Dalam proses perundingan tersebut, saksi merasa jika korban pada waktu itu sedang perasaan tertekan. Korban pun menyatakan bahwa dirinya hanya diberikan waktu untuk membuat surat pernyataan maaf dan video permintaan maaf terbuka sampai tengah malam. Berdasarkan keterangan saksi dan korban, pembuatan video permintaan maaf tersebut berjalan dengan baik. “Tentang pembuatan surat, di sini terjadi masalah karena ada substansi surat yang tidak sesuai dengan kesepakatan awal,” ujar saksi.
Saksi menjelaskan bahwa pada awalnya korban mengira jika format surat permintaan maaf tersebut sudah disepakati. Ketika surat sudah dibuat oleh korban, saksi kemudian mengirimkannya kepada Aloy untuk melakukan persetujuan. Namun, Aloy merasa bahwa poin dari surat tersebut masih kurang dan harus dilengkapi lagi. Akan tetapi, saksi menyatakan bahwa korban tidak menyetujui dua poin yang harus ditambahkan dalam surat pernyataan tersebut. Poin pertama yaitu organisasi yang disebut tidak mengikuti gerakan politik praktik kampus dan poin kedua adalah penyelesaian masalah ini sudah diselesaikan dengan baik. “Saya merasa bahwa isi dari surat pernyataan tersebut tidak sesuai dengan kenyataan yang terjadi,” tutur korban.
Selama proses perundingan itu berlangsung, saksi berperan sebagai mediator kedua belah pihak. Saksi menyatakan bahwa proses perundingan tersebut gagal karena antara kedua belah pihak tidak juga mencapai kesepakatan. Akhirnya, saksi mengundurkan diri sebagai mediator. “Meskipun begitu saya tetap bersedia memberikan kesaksian karena tempat kejadian perkara berada di kamar saya,” tambah Saksi.
Selang beberapa hari, korban mengatakan bahwa pihak prodi dan pihak dekanat sudah mengetahui peristiwa ini. Dirinya mengatakan bahwa pihak prodi bersedia membantu korban dalam bentuk apapun. Mengenai pihak dekanat, korban mengungkapkan bahwa akan ada upaya pemanggilan seluruh pihak yang terlibat dalam peristiwa tersebut.

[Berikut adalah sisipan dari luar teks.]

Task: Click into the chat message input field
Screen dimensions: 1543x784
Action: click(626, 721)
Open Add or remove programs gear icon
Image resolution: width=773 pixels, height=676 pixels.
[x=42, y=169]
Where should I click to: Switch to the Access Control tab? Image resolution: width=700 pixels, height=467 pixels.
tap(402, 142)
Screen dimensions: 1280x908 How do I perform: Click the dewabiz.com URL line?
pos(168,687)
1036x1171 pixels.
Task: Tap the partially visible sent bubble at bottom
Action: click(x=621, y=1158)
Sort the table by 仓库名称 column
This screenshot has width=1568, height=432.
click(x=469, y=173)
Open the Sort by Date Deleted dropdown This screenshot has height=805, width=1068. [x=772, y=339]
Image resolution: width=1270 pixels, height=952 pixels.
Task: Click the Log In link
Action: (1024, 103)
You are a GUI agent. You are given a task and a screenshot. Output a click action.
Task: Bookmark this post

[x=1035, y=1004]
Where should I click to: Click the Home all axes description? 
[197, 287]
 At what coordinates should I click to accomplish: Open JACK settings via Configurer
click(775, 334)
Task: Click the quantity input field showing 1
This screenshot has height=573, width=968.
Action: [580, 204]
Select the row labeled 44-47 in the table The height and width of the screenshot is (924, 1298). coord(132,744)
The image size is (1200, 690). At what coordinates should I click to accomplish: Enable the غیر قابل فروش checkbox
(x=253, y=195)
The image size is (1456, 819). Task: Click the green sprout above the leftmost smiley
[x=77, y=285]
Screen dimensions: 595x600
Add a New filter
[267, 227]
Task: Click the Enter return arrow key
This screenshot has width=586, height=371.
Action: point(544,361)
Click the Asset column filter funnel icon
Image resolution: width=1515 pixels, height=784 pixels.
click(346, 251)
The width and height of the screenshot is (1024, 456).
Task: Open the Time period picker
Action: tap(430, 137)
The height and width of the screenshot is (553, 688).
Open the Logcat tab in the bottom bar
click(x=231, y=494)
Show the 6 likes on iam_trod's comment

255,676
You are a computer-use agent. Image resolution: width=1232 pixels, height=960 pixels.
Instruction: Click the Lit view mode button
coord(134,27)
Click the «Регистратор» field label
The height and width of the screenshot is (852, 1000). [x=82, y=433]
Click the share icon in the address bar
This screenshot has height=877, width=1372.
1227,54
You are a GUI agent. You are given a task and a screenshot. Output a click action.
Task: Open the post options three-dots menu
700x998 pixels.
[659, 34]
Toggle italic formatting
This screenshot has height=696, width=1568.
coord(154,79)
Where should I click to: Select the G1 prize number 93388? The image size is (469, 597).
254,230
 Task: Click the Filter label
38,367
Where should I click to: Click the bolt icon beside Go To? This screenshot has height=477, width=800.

Tim BPPM Balairung mencoba melakukan konfirmasi terkait hal ini kepada pihak dekanat dan prodi. Namun, pihak prodi dan dekanat menolak untuk memberikan keterangan. “Sedang diadakan diskusi internal karena hal ini sedang didiskusikan oleh pihak prodi dan dekanat,” ucap salah satu staf dekanat.